Aslında bu karşı çıkışın başka nedenleri de vardır.. Dr. Reşit Galip, Halkevi’nde sanatı yaygınlaştırmak için yaptığı tiyatro çalışmalarında sahneye çıkacak kadın oyuncu bulamamaktadır. Gönüllü olan kadın öğretmenler için de Milli Eğitim Bakanlığı’ndan (Maarif Nezareti) izin alamamıştır. Bu yüzden, hızını alamayarak, “Bu kokuşmuş kafayla devlet yürümez” deyince Atatürk’ün kaşları çatılır ve onu ölçülü olmaya davet eder.. Ama Dr. Reşit Galip devam eder : “Devrimci, devrimcidir. İnsanlar bir yaştan sonra tutucu olurlar. Meclis’te bunca genç, idealist, Bakanlık yapacak yetenekte insan varken, böyle yaşlı kimseleri (Esat Sagay Bey 57 yaşındadır) Milli Eğitim Bakanı yapmak hatadır” der.

Atatürk yeniden uyarır onu: “Esat Sagay Bey yeteneklidir, davamıza inanmıştır ve benim de hocamdır. Beni okutmuş olması sence bir değer taşımıyor mu ?” Dr. Reşit Galip’in yanıtı yine sert olur : “Kusura bakma Paşam, taşımıyor !.. Okuttuklarının içinde sizin gibi devrimci çıkmış ama, kim bilir nice tutucu da çıkmıştır.” der..
Konuşmasını sürdürünce Atatürk sakin bir tavırla, “Yoruldunuz, buyurun biraz dinlenin” diyerek onu kibarca sofradan kovar.. Ama genç devrimcinin yılmaya niyeti yoktur : “Burası sizin değil, milletin sofrasıdır. Milletin işlerini görüşüyoruz, burada oturmak sizin kadar benim de hakkımdır” der.

Atatürk, kendi fikirleriyle kendisini vuran bu genç adama şöyle bir bakar, sonra yanındakilere dönerek, “Öyleyse biz kalkalım ” der !.. Sofradaki herkes bir anda ayaklanır; Dr. Reşit Galip sofrada yapayalnız kalmıştır..

Bütün geceyi Dolmabahçe Sarayı’nın, Boğaz’a bakan bir penceresinin önündeki koltukta geçirir idealist genç..

Atatürk, uyandığında Genel Sekreter’ine onu sorar.. “Sabaha kadar bekledi, mahcubiyetini size iletmemi istedi. Ankara’ya gidecek kadar borç para istedi, 25 lira verdik” yanıtını alır..

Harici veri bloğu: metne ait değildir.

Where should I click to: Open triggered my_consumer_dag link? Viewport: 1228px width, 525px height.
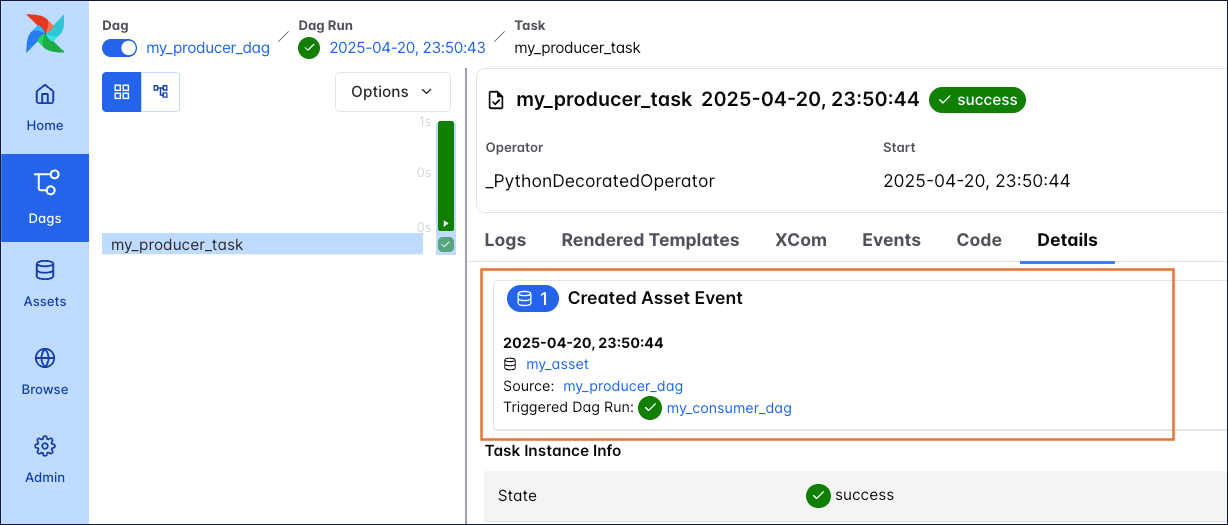coord(729,408)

Atatürk, “Ankara’ya gidecek adama 25 lira mı verilir, bari benim hesabından birkaç yüz lira verseydiniz” der. Sonra da, “Cebinde beş parası yok ama karakterinden hiç taviz vermiyor. Parası yok ama cesareti var” der…

Tam bir yıl sonra, 1932 sonbaharında Atatürk, onun Ankara Radyosu’ndaki bir konuşmasını dinler, “Devrimleri her yerde, herkese karşı savunacağız. Gerekirse babamıza ve çocuklarımıza karşı bile !..” demektedir.

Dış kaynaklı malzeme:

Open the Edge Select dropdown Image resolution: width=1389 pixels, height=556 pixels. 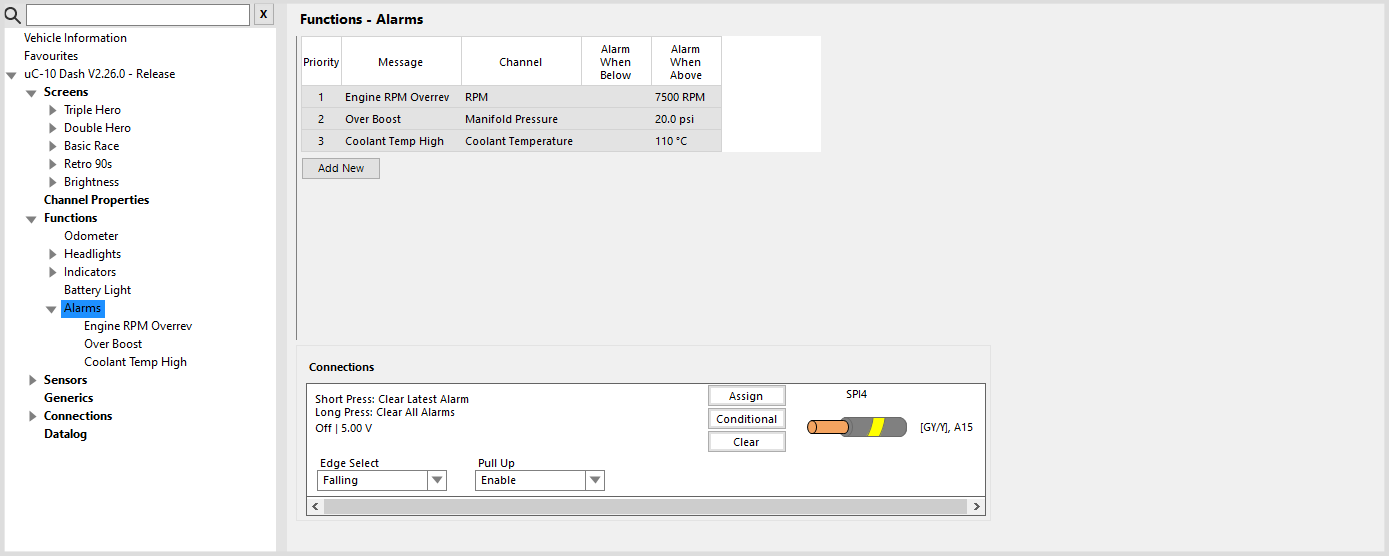tap(437, 480)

Atatürk birkaç gün sonra kendisini yeniden sofraya davet eder ve hemen yanındaki sandalyeye oturtur. Onun yanına da hocası Esat Mehmet Sagay’ı oturtur. O gece, yeni Milli Eğitim Bakanı’nın 39 yaşındaki Reşit Galip olduğunu açıklar…

19 Eylül 1932 ile 13 Ağustos 1933 tarihleri arasında Bakanlık yapar Dr. Reşit Galip.. Bu süre içinde Darülfünun’da Üniversite Reformunu başlatır.. Eşi Zübeyde Hanım’ın deyişiyle, “deli gibi çalışıyor” ama ayarsız dili yüzünden, her gün işine giderken cebinde istifa mektubunu da taşımaktadır..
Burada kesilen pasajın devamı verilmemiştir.